Read-optimized tables

In current web applications, the frequency of reading from a database is much likely, then writing data to it. For this reason, the database server have to scan a lot tables, to deliver the data. The most tables, that are including the (so called) master data are very huge. This tables have a big row size and they are very costly to scan. For this reasons it is a well-known method to split up this table. You can hold the data, that is most likely involved in scanning processes, in a seperate table, to avoid a scan about the whole data. A problem occures, when you want do query the full data set. Here you have two options:

  1. execute a join between the read-optimized table and the other table (using a foreign key in the read-optimized table)
  2. denormalize the tables with an attribute, that both tables have (and that is indexed two times)

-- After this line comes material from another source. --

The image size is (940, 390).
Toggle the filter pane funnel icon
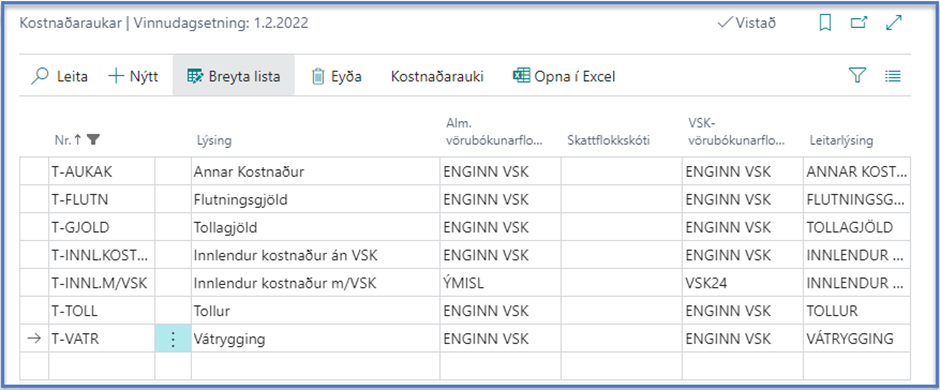click(858, 76)
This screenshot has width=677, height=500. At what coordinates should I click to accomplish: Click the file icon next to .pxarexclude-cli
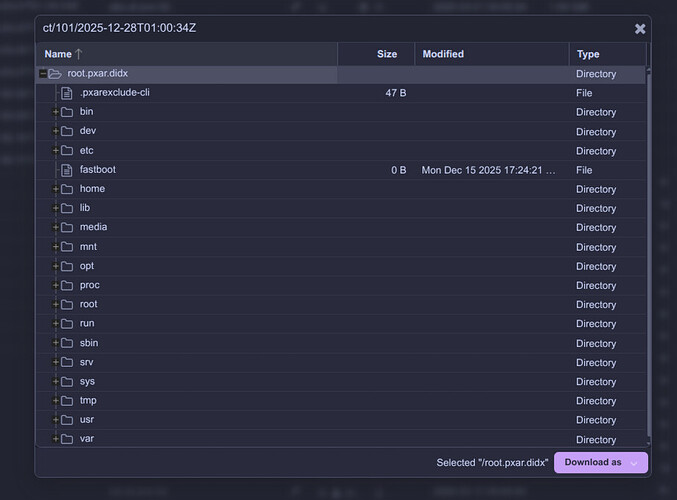coord(67,93)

The first alternative is not oriented on performance aspects, but it fullfills all rules of normalization. The second alternative is a denormalized table, that includes some redundancy in data. Most web applications run with little redundancies in there databases to use the performance improvement of this read-optimized tables. See also the chapter: “denormalize tables”.

Denormalize tables

As I said in the chapter above, you should denormalize tables, when your joins between two and more tables are to slow. To denormalize should be the last step, after all of your architectural repertoire is exhausted. Because denormalized tables mean to have some data not only in one column. Of course, some inconsistencies can occure and the database is stronger to handle. The administrative outlay will increase, if you denormalize to much of your data.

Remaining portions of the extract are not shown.